··· Data

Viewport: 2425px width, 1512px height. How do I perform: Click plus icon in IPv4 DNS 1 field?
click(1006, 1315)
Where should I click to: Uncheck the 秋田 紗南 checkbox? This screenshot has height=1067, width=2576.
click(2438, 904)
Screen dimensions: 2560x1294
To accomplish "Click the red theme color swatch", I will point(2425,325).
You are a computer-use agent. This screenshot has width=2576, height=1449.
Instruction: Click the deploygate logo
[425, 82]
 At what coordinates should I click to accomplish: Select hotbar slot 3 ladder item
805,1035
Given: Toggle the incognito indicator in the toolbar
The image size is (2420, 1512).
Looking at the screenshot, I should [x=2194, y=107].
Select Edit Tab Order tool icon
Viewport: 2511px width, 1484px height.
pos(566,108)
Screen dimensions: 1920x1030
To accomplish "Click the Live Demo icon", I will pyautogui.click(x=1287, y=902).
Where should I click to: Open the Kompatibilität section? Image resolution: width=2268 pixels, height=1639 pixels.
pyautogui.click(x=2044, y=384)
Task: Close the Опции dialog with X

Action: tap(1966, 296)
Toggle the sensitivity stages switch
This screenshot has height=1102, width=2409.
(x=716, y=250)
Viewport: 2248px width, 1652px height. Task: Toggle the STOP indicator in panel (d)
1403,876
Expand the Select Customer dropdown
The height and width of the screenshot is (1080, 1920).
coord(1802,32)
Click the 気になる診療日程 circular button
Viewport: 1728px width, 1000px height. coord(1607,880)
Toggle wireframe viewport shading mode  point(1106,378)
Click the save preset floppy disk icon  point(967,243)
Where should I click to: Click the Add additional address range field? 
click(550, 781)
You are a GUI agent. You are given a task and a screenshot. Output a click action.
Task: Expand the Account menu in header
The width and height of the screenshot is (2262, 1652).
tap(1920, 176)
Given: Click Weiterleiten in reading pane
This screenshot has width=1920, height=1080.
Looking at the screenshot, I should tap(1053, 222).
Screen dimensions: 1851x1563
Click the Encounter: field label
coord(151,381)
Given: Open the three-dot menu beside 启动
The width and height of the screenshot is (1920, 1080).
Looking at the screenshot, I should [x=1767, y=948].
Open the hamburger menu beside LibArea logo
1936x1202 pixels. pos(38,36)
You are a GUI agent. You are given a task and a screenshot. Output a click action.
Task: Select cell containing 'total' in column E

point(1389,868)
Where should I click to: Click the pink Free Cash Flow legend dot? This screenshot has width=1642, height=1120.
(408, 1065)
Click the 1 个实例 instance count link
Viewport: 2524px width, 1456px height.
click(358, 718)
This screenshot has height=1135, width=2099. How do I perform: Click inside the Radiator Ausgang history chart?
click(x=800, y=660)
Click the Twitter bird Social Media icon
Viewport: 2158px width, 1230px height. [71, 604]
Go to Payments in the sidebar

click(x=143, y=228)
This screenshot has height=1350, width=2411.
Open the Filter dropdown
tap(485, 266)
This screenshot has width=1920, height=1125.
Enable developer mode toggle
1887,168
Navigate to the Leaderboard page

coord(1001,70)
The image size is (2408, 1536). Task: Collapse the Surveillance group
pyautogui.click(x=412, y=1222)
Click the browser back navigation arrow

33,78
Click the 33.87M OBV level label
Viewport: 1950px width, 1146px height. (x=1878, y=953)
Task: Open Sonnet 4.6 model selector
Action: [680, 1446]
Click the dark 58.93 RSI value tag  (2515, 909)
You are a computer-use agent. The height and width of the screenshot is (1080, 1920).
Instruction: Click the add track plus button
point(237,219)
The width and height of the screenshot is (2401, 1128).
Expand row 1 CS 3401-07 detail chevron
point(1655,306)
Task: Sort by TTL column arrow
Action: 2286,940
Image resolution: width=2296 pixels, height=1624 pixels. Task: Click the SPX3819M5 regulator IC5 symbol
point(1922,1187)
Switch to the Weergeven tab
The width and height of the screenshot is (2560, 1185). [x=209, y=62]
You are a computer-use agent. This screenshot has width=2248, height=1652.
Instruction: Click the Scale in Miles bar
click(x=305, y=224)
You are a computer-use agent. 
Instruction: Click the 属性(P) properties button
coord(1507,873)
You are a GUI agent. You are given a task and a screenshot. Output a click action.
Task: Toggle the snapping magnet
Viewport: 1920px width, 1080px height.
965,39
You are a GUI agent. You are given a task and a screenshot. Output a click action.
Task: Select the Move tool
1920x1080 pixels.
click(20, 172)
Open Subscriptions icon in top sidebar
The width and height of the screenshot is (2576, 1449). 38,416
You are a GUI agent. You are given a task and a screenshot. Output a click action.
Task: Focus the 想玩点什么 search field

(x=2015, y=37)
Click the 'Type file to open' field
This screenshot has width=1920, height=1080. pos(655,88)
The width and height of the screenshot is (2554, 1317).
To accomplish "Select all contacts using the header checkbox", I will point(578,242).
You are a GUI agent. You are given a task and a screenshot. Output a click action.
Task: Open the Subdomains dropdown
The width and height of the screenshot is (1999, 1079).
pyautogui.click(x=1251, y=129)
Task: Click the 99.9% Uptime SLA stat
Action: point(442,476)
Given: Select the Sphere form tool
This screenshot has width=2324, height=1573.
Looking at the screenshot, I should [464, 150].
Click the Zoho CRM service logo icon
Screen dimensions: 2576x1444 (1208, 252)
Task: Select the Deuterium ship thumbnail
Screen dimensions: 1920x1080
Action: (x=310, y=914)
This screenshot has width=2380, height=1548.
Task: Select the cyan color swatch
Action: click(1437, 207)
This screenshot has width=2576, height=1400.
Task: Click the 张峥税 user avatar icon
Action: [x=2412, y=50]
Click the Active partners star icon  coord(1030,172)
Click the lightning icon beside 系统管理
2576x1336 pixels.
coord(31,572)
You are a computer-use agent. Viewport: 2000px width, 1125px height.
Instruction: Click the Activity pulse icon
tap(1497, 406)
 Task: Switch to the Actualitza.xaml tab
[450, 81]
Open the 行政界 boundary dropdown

······

The data given before this task must be transcribed exactly and in full.

Viewport: 2425px width, 1512px height. How do I perform: Click plus icon in IPv4 DNS 1 field?
click(1006, 1315)
Where should I click to: Uncheck the 秋田 紗南 checkbox? This screenshot has height=1067, width=2576.
click(2438, 904)
Screen dimensions: 2560x1294
To accomplish "Click the red theme color swatch", I will point(2425,325).
You are a computer-use agent. This screenshot has width=2576, height=1449.
Instruction: Click the deploygate logo
[425, 82]
 At what coordinates should I click to accomplish: Select hotbar slot 3 ladder item
805,1035
Given: Toggle the incognito indicator in the toolbar
The image size is (2420, 1512).
Looking at the screenshot, I should [x=2194, y=107].
Select Edit Tab Order tool icon
Viewport: 2511px width, 1484px height.
pos(566,108)
Screen dimensions: 1920x1030
To accomplish "Click the Live Demo icon", I will pyautogui.click(x=1287, y=902).
Where should I click to: Open the Kompatibilität section? Image resolution: width=2268 pixels, height=1639 pixels.
pyautogui.click(x=2044, y=384)
Task: Close the Опции dialog with X

Action: tap(1966, 296)
Toggle the sensitivity stages switch
This screenshot has height=1102, width=2409.
(x=716, y=250)
Viewport: 2248px width, 1652px height. Task: Toggle the STOP indicator in panel (d)
1403,876
Expand the Select Customer dropdown
The height and width of the screenshot is (1080, 1920).
coord(1802,32)
Click the 気になる診療日程 circular button
Viewport: 1728px width, 1000px height. coord(1607,880)
Toggle wireframe viewport shading mode  point(1106,378)
Click the save preset floppy disk icon  point(967,243)
Where should I click to: Click the Add additional address range field? 
click(550, 781)
You are a GUI agent. You are given a task and a screenshot. Output a click action.
Task: Expand the Account menu in header
The width and height of the screenshot is (2262, 1652).
tap(1920, 176)
Given: Click Weiterleiten in reading pane
This screenshot has width=1920, height=1080.
Looking at the screenshot, I should tap(1053, 222).
Screen dimensions: 1851x1563
Click the Encounter: field label
coord(151,381)
Given: Open the three-dot menu beside 启动
The width and height of the screenshot is (1920, 1080).
Looking at the screenshot, I should [x=1767, y=948].
Open the hamburger menu beside LibArea logo
1936x1202 pixels. pos(38,36)
You are a GUI agent. You are given a task and a screenshot. Output a click action.
Task: Select cell containing 'total' in column E

point(1389,868)
Where should I click to: Click the pink Free Cash Flow legend dot? This screenshot has width=1642, height=1120.
(408, 1065)
Click the 1 个实例 instance count link
Viewport: 2524px width, 1456px height.
click(358, 718)
This screenshot has height=1135, width=2099. How do I perform: Click inside the Radiator Ausgang history chart?
click(x=800, y=660)
Click the Twitter bird Social Media icon
Viewport: 2158px width, 1230px height. [71, 604]
Go to Payments in the sidebar

click(x=143, y=228)
This screenshot has height=1350, width=2411.
Open the Filter dropdown
tap(485, 266)
This screenshot has width=1920, height=1125.
Enable developer mode toggle
1887,168
Navigate to the Leaderboard page

coord(1001,70)
The image size is (2408, 1536). Task: Collapse the Surveillance group
pyautogui.click(x=412, y=1222)
Click the browser back navigation arrow

33,78
Click the 33.87M OBV level label
Viewport: 1950px width, 1146px height. (x=1878, y=953)
Task: Open Sonnet 4.6 model selector
Action: [680, 1446]
Click the dark 58.93 RSI value tag  (2515, 909)
You are a computer-use agent. The height and width of the screenshot is (1080, 1920).
Instruction: Click the add track plus button
point(237,219)
The width and height of the screenshot is (2401, 1128).
Expand row 1 CS 3401-07 detail chevron
point(1655,306)
Task: Sort by TTL column arrow
Action: 2286,940
Image resolution: width=2296 pixels, height=1624 pixels. Task: Click the SPX3819M5 regulator IC5 symbol
point(1922,1187)
Switch to the Weergeven tab
The width and height of the screenshot is (2560, 1185). [x=209, y=62]
You are a computer-use agent. This screenshot has width=2248, height=1652.
Instruction: Click the Scale in Miles bar
click(x=305, y=224)
You are a computer-use agent. 
Instruction: Click the 属性(P) properties button
coord(1507,873)
You are a GUI agent. You are given a task and a screenshot. Output a click action.
Task: Toggle the snapping magnet
Viewport: 1920px width, 1080px height.
965,39
You are a GUI agent. You are given a task and a screenshot. Output a click action.
Task: Select the Move tool
1920x1080 pixels.
click(20, 172)
Open Subscriptions icon in top sidebar
The width and height of the screenshot is (2576, 1449). 38,416
You are a GUI agent. You are given a task and a screenshot. Output a click action.
Task: Focus the 想玩点什么 search field

(x=2015, y=37)
Click the 'Type file to open' field
This screenshot has width=1920, height=1080. pos(655,88)
The width and height of the screenshot is (2554, 1317).
To accomplish "Select all contacts using the header checkbox", I will point(578,242).
You are a GUI agent. You are given a task and a screenshot. Output a click action.
Task: Open the Subdomains dropdown
The width and height of the screenshot is (1999, 1079).
pyautogui.click(x=1251, y=129)
Task: Click the 99.9% Uptime SLA stat
Action: point(442,476)
Given: Select the Sphere form tool
This screenshot has width=2324, height=1573.
Looking at the screenshot, I should [464, 150].
Click the Zoho CRM service logo icon
Screen dimensions: 2576x1444 (1208, 252)
Task: Select the Deuterium ship thumbnail
Screen dimensions: 1920x1080
Action: (x=310, y=914)
This screenshot has width=2380, height=1548.
Task: Select the cyan color swatch
Action: click(1437, 207)
This screenshot has width=2576, height=1400.
Task: Click the 张峥税 user avatar icon
Action: [x=2412, y=50]
Click the Active partners star icon  coord(1030,172)
Click the lightning icon beside 系统管理
2576x1336 pixels.
coord(31,572)
You are a computer-use agent. Viewport: 2000px width, 1125px height.
Instruction: Click the Activity pulse icon
tap(1497, 406)
 Task: Switch to the Actualitza.xaml tab
[450, 81]
Open the 行政界 boundary dropdown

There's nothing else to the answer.